Метод Фальтина —Адамса. Накладывают назубные проволочные или ленточные шины с зацепными петлями на обе челюсти и устанавливают отломки в правильное положение по прикусу с помощью межчелюстной фиксации резиновыми кольцами. Затем проводят инфильтрационную анестезию кожи и подлежащих тканей по верхненаружным краям орбит (чуть ниже бровей) с правой и левой стороны. Тупо и остро выделяют орбитальный край лобной кости с обеих сторон и бором на небольших оборотах проделывают по одному отверстию на краях орбиты. После промывания раны через проделанные отверстия проводят по одной проволочной лигатуре с каждой стороны. Затем с помощью специальной иглы (можно использовать толстые иглы от систем для переливания крови, но без канюли) концы проволочных лигатур проводят под скуловую дугу над бугром верхней челюсти и несколько кзади от него и выводят в полость рта по переходной складке на уровне второго премоляра или первого моляра верхней челюсти с обеих сторон. Затем отломки верхней челюсти (вместе с нижней челюстью) прижимают кверху и выведенные в полость рта проволочные лигатуры закрепляют к проволочной шине, наложенной на зубы верхней челюсти (рис. 34). Излишки проволочных лигатур срезают, а в тех местах, где проволочные лигатуры выстоят из мягких тканей (в области переходной складки), вокруг них накладывают круговые турунды из йодоформной марли. По истечении 272—3 нед после остеосинтеза пересекают одну из проволочных лягатур с каждой стороны и осторожным подтягиванием удаляют проволочные лигатуры из тканей через полость рта, не прибегая к повторным разрезам кожи и подлежащих тканей в области, где эти лигатуры были наложены.
Рис. 34. Ортопедическо-хирургические методы закрепления отломков верхней челюсти.
а — метод Федерспилля- б, в, г — метод Фальтина—Адамса.

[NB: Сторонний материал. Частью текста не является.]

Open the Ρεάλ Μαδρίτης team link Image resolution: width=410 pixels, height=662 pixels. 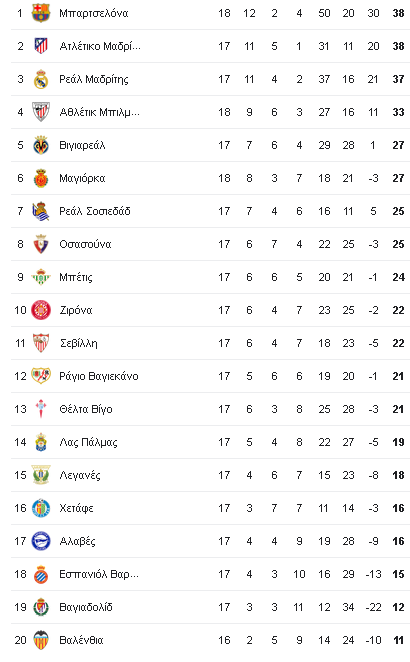(x=94, y=79)
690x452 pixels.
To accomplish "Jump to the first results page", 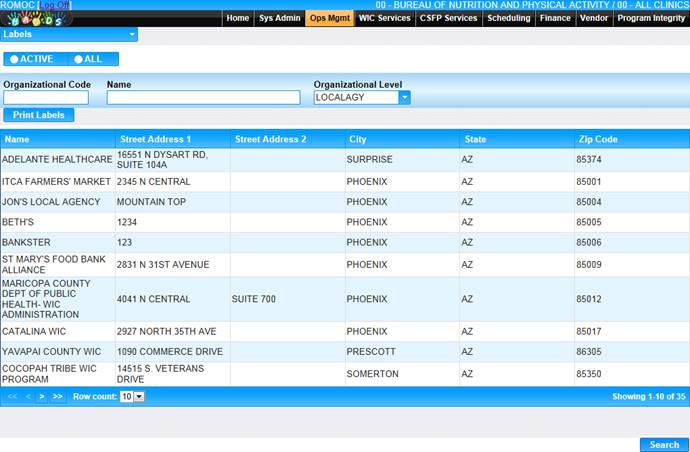I will (12, 397).
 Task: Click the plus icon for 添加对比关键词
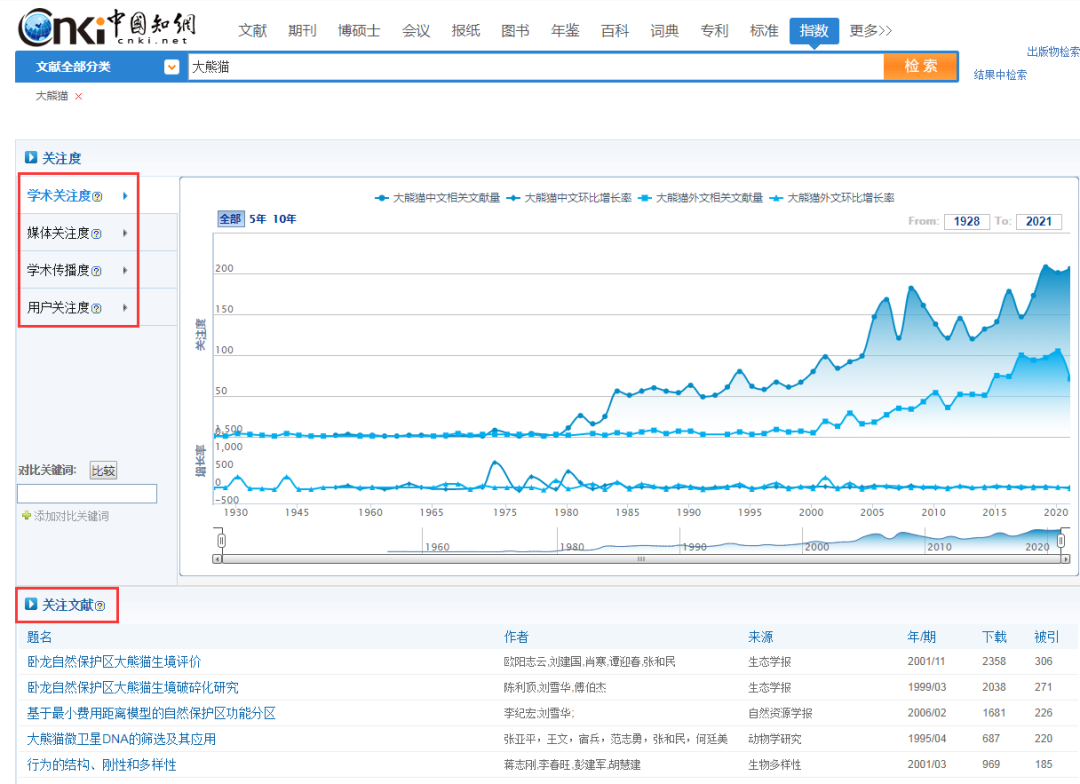click(26, 516)
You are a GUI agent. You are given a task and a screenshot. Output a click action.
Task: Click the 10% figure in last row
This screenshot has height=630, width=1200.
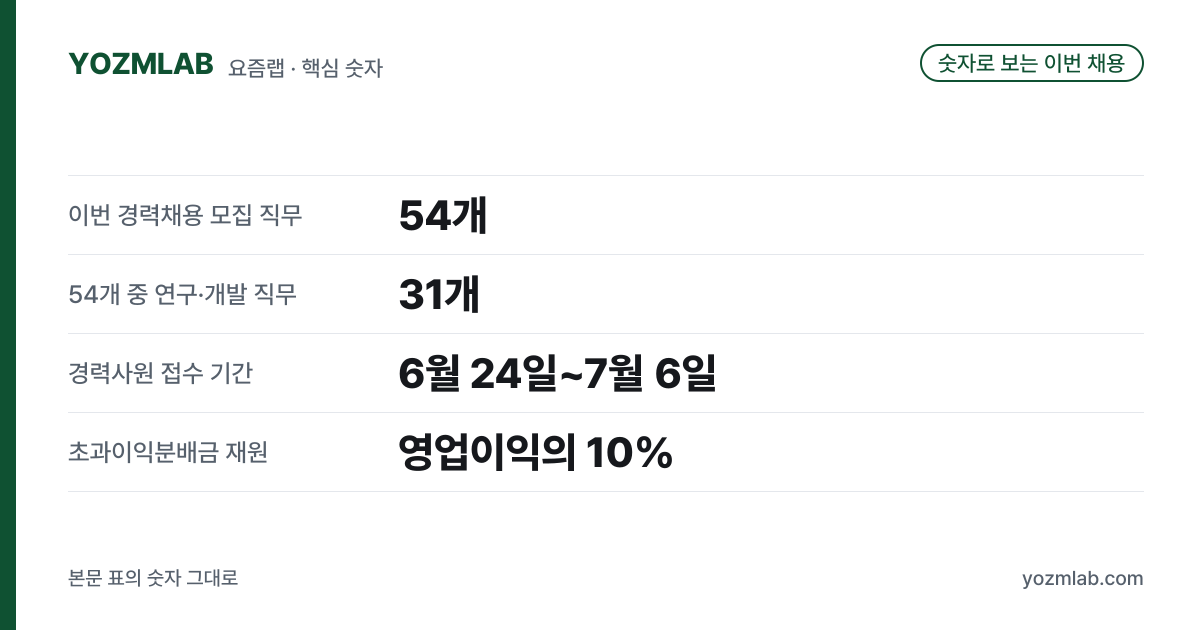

Метод Федерспилля. Этот метод оперативным можно назвать лишь условно, так как после наложения назубных шин с зацепными петлями к ним прикрепляют тонкие стальные проволоки, которые через толщу щек выводят на кожу лица и закрепляют к выступам (петлям, стержням) на опорной гипсовой головной повязке. Этот метод является, несомненно, самым простым, но он требует наложения гипсовой повязки, что в ряде случаев нежелательно. К этому способу относится и метод Брауна—Мак-Довелла. Его сущность заключается в том, что в толщу верхней челюсти (через скуловые кости) ввинчивают специальные штифты, которые затем фиксируют также к опорной головной повязке.